(457c) Protein Stabilization by Chemical Stabilizers: Molecular Dynamic Simulation and Experimental Validation

Protein stabilization is of fundamental importance for the processing and application of proteins as pharmaceuticals or catalysts. Polyol, carbohydrates, organic salts, polymers and weakly hydrophobic surfactant are proven to be effective to stabilize protein and peptide drugs in solution. However, little is known about the mechanisms particularly from the viewpoint of molecular interaction. In this work, we use a G¨-like off-lattice model to investigate the thermodynamics and kinetics of an all b-sheet protein in the solution in both absence and presence of small molecules, which are composed of hydrophobic and hydrophilic segment. We find that small chemical additives of an appropriate hydrophobicity assemble themselves around surface of model protein and form a confinement, which increases the conformational transition temperature and decreases the destabilization rate constant of model protein. Additives with strong hydrophobicity penetrate into the hydrophobic core of model protein, resulting in the disruption of structure. Based on above simulation results, we propose a new protein stabilization protocol, i.e. using small chemical molecules to form a confinement via self-assembly. To demonstrate above simulation, we chosen lysozyme as a model protein and determined the stabilization effect of a series of alkyl ammonium bromide (CnAB), which has both hydrophobic and hydrophilic segment.

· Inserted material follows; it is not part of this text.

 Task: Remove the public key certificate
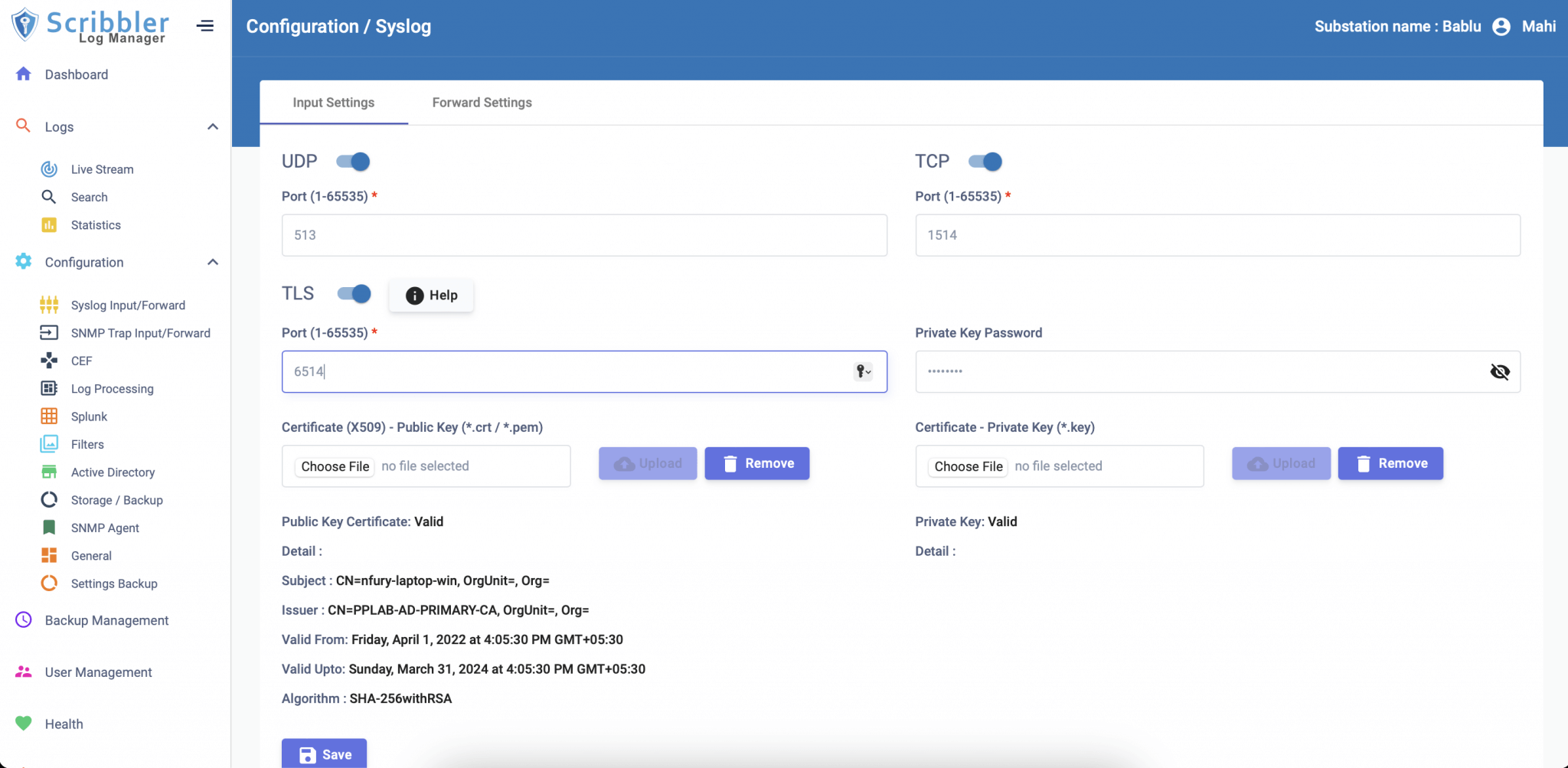tap(756, 463)
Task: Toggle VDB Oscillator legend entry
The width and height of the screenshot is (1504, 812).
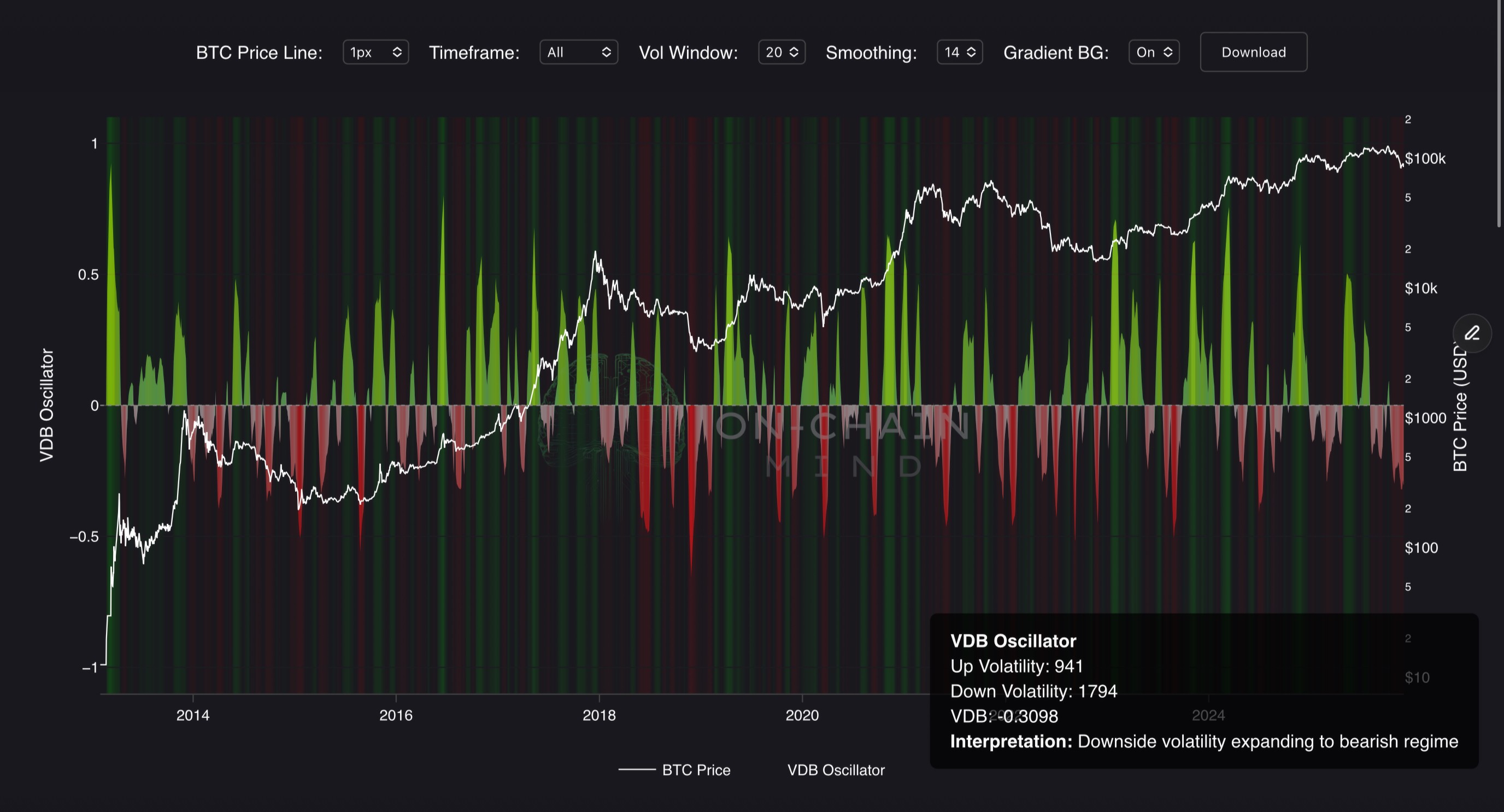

It is shown that the optimal stabilization effect is obtained by using C4AB and the order of effectiveness is as C4AB > C2AB > C1AB, C4AB > C9AB > C14AB > C16AB. The optimal concentration and temperature was also determined respectively and agreed well with experimental observations. Above simulation and experimental work are of fundamental importance for the design and selection of chemical stabilizer for protein formulation and application.